ФРАГМЕНТ ИСТОЧНИКА:
======

Людмила ЯЦКЕВИЧ, доктор филологических наук, профессор, член Союза писателей России (Вологда)

«КАК БУДТО ДИТЯ ИЗ ПОЖАРА, Я ДУШУ СВОЮ ВЫНОШУ»

Образы покаяния в  творчестве вологодских поэтов

В XX веке, когда неверие было господствующим мировоззрением, о слове покаяние сложилось представление, что это чисто церковный термин: дескать, каяться нам не в чем, мы сами всё знаем и понимаем, как нам жить.

Действительно, первоначально при переводе Священного писания и других текстов на славянский словом покаяние переводили греческое слово метанойя ( μετανοειν), обозначающее церковное покаяние человека перед Богом за совершенные и осознанные им грехи. Это греческое слово буквально значит ‘перемена мыслей’. В психологии и психиатрии, которые, как известно, любят иностранные слова, термин метанойя до сих пор используется. В православной традиции мы продолжаем пользоваться своим славянским словом покаяние. Существует богословская литература о покаянии как очищении души от греха и получения Божией благодати, духовной радости. Высоко ценится в христианском мире учение о покаянии вологодских святых – преподобного Нила Сорского и святителя Игнатия Брянчанинова.

======

ОПИСАНИЕ ЗАДАНИЯ: Воспроизведите дословно тот отрывок статьи о покаянии, что открывается словами «Людмила ЯЦКЕВИЧ, доктор» и завершается словами «как нам жить.». Записи для работы не понадобятся.

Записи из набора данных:
======

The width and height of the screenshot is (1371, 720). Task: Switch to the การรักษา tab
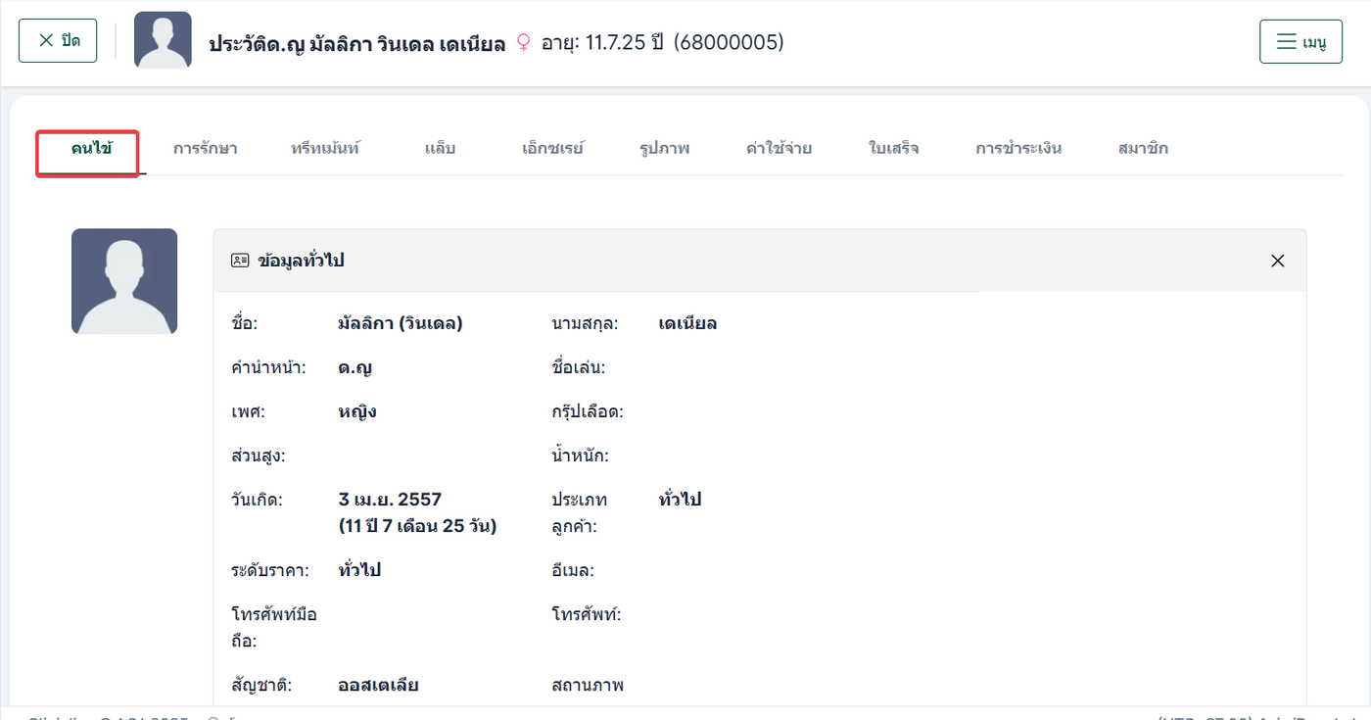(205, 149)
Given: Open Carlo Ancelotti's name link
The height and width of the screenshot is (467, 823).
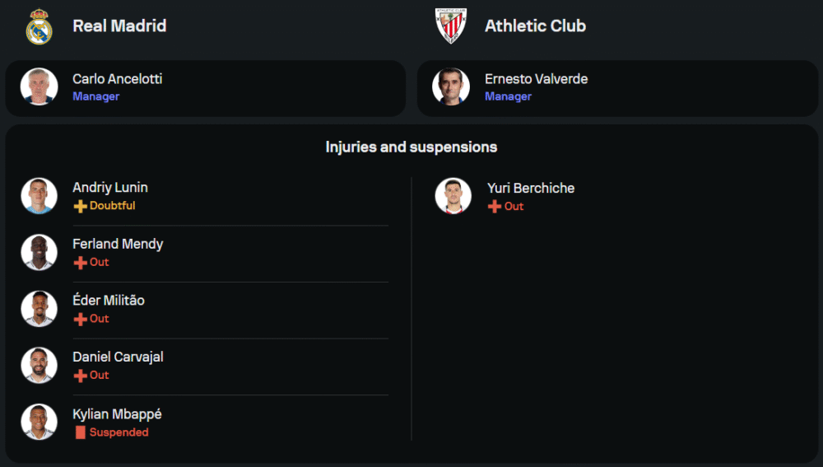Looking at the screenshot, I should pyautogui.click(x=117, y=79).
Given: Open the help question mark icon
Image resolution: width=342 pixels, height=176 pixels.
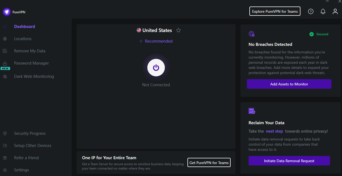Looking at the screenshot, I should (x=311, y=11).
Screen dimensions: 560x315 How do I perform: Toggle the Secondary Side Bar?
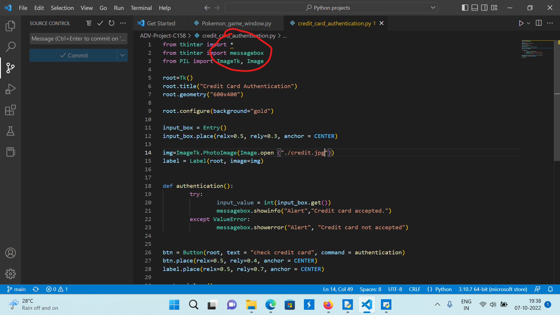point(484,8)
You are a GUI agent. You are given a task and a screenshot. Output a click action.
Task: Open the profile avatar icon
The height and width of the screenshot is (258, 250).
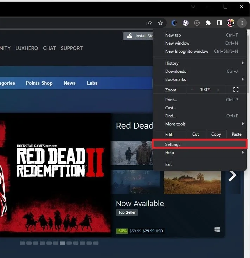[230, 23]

======

ПОЛНЫЙ ОТВЕТ:
Людмила ЯЦКЕВИЧ, доктор филологических наук, профессор, член Союза писателей России (Вологда)

«КАК БУДТО ДИТЯ ИЗ ПОЖАРА, Я ДУШУ СВОЮ ВЫНОШУ»

Образы покаяния в  творчестве вологодских поэтов

В XX веке, когда неверие было господствующим мировоззрением, о слове покаяние сложилось представление, что это чисто церковный термин: дескать, каяться нам не в чем, мы сами всё знаем и понимаем, как нам жить.